Sacrificing Math and Facts at the Mursi Altar
Cairo – Following the results of the first round of the constitutional referendum, activist Alaa Abdel-Fattah was busy dispelling false historical allegations aimed at selling Egypt’s low turnout and approval rates as internationally acceptable.
The French constitution, continuously cited by Muslim Brotherhood (MB) supporters, featured over 80 percent turnout, not 63 as claimed, Abdel-Fattah said. This explains how this table misleads by mixing the approval percentage of the entire population with approval percentage among actual voters. It ignores historical context, and turns a blind eye to requirements of at least 50 percent turnout in referenda.
Abdel-Fattah once said logic is usually the first casualty in Egypt. As we learned in the past two weeks, allow me to add math too.
The first round of the constitutional referendum featured a 57 percent approval rate and a roughly 30 percent turnout rate. In the second round, where the approval rate increased to 71 percent – making the final result 63.8 percent in favor of the constitution – also ended with low turnout rate: 32.9 percent. Analysts, mainly on the opposition camp, argued that this means that less than 20 percent of eligible voters approve of the constitution while the majority has opted not to vote.
Between the two stages of the vote, the rhetoric adopted by the Islamist supporters changed from justifying low approval rates to selling low turnout rates and falsely claiming an increase in President Mohamed Mursi’s popularity.
This table compares the Yes and No percentages in the referendum with Mursi-Ahmed Shafiq votes in the second round of the presidential election in June.
It’s partly based on some opposition campaigns that sold the No vote as a ballot against the MB and Mursi. The referendum became a vote on Mursi’s popularity. Based on Islamists’ discourse now, this comparison also tries to prove that the revolutionary camp that sided with Mursi against Shafiq in the second round of the presidential election – raising his votes from 5 million in the first round to 13 million in the second -- was lying and that Mursi won solely through the support of the Islamists.
Basic math is sacrificed at the altar for the sake of political gains.
Mursi supporters claim that based on the referendum results, his popularity increased from 51 percent in the presidential election to 64 percent this month. Leading MB member Essam El-Erian said it meant a 12 percent increase in Mursi’s popularity. The claim only holds as long as people don’t check the numbers corresponding to these percentages.
In June, the 51 percent represented 13 million votes. In December this 63.8 percent represented 10.69 million votes. In fact, Mursi’s popularity plummeted, losing 2.5 million voters in a few months.

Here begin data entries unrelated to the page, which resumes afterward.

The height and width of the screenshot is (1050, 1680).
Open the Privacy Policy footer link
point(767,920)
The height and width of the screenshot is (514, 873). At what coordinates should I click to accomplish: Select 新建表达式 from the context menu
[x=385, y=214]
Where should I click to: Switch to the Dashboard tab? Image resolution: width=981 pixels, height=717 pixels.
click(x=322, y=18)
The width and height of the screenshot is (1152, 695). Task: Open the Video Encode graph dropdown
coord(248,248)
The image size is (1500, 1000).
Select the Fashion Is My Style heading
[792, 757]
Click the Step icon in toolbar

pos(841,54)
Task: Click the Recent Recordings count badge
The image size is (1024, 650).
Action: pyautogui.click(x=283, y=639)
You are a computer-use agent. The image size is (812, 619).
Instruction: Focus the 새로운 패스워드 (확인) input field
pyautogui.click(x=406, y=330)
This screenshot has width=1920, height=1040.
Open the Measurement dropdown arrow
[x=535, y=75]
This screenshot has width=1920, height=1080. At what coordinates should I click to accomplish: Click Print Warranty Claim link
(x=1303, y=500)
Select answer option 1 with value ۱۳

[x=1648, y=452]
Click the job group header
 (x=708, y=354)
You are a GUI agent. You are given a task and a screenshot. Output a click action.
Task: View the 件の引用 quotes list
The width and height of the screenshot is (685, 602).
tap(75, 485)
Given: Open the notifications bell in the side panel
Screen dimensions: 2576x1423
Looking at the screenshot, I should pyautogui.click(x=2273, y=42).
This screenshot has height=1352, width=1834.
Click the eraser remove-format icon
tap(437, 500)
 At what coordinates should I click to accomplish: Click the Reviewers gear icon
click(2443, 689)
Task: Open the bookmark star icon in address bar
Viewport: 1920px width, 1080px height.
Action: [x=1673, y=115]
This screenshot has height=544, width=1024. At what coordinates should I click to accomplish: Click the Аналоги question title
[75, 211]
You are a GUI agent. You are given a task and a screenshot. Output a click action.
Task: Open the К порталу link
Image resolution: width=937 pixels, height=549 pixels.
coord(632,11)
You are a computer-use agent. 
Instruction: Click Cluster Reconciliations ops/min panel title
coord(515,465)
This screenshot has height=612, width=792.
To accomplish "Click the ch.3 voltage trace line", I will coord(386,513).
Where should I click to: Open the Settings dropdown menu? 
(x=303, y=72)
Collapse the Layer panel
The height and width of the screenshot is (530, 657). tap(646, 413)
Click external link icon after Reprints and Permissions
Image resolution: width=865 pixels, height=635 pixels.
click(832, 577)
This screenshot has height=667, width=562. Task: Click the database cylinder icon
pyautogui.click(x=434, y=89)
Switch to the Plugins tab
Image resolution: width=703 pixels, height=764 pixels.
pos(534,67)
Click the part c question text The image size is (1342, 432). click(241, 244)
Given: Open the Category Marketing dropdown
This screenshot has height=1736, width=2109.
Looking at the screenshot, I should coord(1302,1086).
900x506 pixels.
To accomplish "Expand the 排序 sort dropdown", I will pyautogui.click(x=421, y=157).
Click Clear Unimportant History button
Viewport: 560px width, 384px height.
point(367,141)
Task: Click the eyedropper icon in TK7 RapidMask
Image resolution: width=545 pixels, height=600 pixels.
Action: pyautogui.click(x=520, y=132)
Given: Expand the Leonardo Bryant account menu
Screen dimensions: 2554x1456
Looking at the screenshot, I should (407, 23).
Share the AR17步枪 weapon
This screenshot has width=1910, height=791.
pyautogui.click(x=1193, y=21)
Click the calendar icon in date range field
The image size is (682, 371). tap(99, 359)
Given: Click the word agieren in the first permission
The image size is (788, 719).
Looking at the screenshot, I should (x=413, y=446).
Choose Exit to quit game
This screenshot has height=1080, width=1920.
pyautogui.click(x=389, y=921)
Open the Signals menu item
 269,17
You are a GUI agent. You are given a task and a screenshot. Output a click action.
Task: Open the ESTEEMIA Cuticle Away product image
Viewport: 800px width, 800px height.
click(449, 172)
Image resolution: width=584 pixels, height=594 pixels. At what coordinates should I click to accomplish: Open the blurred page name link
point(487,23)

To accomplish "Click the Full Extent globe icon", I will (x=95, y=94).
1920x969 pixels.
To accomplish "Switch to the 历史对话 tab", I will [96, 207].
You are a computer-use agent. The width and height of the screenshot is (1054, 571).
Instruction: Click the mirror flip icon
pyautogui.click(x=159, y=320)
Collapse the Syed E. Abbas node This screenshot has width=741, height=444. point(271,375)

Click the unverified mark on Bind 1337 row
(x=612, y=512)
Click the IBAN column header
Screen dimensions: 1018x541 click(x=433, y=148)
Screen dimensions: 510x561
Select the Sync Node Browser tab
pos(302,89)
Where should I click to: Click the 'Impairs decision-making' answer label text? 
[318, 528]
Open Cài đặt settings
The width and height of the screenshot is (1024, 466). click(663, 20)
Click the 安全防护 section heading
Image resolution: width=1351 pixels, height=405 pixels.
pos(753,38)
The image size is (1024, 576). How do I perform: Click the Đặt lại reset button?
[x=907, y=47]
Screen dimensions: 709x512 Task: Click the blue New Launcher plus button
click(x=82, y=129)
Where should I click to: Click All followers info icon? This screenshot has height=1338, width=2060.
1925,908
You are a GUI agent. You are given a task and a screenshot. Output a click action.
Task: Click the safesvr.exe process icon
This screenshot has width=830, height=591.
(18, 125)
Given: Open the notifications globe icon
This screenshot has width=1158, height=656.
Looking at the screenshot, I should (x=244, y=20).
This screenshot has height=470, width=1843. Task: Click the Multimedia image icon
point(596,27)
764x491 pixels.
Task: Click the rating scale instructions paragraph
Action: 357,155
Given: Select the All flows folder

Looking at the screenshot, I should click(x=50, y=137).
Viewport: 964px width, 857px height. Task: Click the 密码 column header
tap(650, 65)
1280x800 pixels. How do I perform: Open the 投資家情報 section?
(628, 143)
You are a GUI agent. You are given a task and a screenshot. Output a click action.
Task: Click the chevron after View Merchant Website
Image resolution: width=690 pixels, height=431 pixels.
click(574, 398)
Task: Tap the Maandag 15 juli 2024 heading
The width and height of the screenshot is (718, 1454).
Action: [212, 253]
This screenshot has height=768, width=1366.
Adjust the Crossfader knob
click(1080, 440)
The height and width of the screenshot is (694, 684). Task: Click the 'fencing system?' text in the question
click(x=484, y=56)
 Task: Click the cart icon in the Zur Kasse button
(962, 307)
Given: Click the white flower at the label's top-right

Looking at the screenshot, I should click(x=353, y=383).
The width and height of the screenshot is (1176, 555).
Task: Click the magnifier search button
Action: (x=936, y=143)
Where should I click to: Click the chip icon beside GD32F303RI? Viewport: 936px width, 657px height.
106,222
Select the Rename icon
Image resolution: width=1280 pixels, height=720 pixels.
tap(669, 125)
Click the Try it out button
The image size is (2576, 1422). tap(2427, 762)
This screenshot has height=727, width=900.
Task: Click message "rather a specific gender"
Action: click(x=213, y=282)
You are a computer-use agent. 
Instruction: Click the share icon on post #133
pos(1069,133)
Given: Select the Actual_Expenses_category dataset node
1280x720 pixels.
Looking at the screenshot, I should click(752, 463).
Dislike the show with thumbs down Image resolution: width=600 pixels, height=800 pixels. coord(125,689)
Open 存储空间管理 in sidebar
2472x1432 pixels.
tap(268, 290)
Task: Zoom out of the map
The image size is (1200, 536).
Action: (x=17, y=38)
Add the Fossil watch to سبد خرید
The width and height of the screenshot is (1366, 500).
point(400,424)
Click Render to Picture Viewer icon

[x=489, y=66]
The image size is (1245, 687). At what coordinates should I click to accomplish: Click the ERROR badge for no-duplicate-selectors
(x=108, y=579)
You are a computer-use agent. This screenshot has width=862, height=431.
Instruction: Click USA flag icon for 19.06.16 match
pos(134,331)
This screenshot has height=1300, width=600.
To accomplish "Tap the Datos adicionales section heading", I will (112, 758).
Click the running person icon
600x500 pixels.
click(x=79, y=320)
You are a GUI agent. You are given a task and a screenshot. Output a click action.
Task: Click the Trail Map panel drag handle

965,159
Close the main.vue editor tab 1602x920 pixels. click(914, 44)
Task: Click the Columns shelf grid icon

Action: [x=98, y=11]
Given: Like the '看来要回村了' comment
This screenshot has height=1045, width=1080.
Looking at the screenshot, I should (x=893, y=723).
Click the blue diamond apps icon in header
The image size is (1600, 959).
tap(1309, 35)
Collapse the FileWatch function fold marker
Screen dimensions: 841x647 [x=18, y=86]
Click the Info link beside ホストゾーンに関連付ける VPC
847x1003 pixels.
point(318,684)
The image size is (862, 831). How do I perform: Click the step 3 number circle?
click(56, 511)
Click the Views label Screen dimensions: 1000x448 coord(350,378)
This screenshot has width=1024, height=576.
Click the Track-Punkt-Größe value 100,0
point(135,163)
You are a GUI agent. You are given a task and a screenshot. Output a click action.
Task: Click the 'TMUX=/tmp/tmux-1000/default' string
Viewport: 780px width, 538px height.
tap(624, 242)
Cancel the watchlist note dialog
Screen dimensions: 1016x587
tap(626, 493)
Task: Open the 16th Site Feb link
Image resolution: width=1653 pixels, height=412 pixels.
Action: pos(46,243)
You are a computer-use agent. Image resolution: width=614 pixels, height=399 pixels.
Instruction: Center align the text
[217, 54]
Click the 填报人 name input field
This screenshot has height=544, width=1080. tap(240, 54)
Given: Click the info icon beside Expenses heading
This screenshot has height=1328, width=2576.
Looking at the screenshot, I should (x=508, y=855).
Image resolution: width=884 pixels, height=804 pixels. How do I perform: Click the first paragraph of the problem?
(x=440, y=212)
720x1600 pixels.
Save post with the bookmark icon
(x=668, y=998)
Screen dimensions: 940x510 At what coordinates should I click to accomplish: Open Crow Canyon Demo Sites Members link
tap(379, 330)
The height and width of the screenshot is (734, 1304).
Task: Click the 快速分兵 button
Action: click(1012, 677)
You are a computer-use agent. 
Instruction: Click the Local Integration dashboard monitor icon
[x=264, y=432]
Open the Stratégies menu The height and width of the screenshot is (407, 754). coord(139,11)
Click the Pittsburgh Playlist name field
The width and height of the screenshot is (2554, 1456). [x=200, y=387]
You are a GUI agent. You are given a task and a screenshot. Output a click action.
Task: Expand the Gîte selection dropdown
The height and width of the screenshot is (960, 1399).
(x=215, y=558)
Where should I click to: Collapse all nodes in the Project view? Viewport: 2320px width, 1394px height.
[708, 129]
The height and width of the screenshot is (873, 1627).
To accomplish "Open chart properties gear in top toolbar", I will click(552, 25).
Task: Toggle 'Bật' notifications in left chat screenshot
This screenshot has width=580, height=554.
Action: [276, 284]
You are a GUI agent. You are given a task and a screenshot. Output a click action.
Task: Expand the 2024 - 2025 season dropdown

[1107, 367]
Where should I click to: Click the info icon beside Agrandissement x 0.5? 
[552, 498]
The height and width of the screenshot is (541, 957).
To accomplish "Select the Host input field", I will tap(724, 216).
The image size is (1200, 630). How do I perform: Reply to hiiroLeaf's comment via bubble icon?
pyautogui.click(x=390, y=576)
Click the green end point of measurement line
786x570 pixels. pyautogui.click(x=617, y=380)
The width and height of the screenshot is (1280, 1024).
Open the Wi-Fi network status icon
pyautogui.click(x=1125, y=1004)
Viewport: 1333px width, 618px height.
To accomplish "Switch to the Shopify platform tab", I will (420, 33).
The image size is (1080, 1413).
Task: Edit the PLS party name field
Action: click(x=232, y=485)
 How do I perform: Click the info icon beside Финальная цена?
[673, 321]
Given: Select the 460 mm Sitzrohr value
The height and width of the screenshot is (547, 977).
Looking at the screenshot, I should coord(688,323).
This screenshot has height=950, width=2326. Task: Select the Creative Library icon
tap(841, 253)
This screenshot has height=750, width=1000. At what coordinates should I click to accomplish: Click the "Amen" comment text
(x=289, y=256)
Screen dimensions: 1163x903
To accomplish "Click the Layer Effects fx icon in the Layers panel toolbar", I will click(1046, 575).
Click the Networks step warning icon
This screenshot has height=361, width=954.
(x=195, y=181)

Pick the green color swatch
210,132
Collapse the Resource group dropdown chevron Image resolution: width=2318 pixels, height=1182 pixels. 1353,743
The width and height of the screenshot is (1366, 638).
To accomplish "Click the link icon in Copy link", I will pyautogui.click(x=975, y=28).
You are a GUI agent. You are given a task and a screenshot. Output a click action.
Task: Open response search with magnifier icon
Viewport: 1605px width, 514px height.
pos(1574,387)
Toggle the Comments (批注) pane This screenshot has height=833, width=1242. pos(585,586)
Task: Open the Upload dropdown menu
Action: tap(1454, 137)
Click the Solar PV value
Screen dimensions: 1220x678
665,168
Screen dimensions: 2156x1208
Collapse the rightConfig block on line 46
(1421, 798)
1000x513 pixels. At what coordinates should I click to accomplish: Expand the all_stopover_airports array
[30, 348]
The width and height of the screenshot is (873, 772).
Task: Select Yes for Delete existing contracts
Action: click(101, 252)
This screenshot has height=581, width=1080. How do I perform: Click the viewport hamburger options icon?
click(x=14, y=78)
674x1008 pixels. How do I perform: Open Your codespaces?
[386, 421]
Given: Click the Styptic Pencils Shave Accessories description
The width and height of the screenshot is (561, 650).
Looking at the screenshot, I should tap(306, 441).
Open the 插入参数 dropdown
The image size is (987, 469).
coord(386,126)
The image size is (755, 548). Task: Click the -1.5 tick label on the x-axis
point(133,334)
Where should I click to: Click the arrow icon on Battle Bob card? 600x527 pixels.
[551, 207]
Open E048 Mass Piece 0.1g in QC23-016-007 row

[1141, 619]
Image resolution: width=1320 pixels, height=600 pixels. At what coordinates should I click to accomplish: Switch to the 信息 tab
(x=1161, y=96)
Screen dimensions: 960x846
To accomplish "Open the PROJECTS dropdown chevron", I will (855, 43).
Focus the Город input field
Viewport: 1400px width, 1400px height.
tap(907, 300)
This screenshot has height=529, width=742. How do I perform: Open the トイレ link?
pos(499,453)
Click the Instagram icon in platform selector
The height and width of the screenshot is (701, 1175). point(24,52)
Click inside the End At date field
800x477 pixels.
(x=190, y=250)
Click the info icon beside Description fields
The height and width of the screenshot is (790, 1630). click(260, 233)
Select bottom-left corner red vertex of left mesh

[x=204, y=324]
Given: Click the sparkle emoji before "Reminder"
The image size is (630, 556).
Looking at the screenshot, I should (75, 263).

There was a failure on both sides to merely encourage voters to participate. This growing apathy and lack of interest, or faith, in the process is a dangerous development that has to be dealt with by all political factions, not just the ruling Islamists.
Yet there are efforts to either downplay the drop in voter turnout or deny it altogether.
Essam El-Haddad, assistant to the president on Foreign Relations, noted in a 22 December 2012 statement the “unprecedented participation rates” as signs of Egypt’s progress after the revolution. Other points listed suggest that these could be labeled as Mursi’s achievements.
It wasn’t the only false claim in that statement, according to rights activists. Ironically, the only vote under Mursi’s rule so far has featured the lowest participation rates since the elections of the Upper House of Parliament earlier this year, roughly a 19 percent decrease in turnout from the election that put Mursi in office.
To put it in numbers: 26 million people voted in the presidential election, 13 million of whom chose Mursi, while only 17 million participated in the referendum, 10.69 of which chose the Mursi-backed charter.
The latest installment of math mockery is a pie chart breaking down the results of the US presidential election. The chart, currently circulating on social media networks, lacks any backing numbers and solely relies on visuals.
It doesn’t recognize the incomparable nature of the two cases. The impact of elections lasts for only a few years, while constitutions need more consensus in order to function as a governing charter for a much longer period. The chart’s numbers are also inaccurate. It shows that voter turnout was less than half, while in fact it was 59 percent – almost double the turnout percentage of Egypt’s referendum.
I’d like to say Nate Silver would be disappointed, but really it’s grade school teachers who would suffer the most.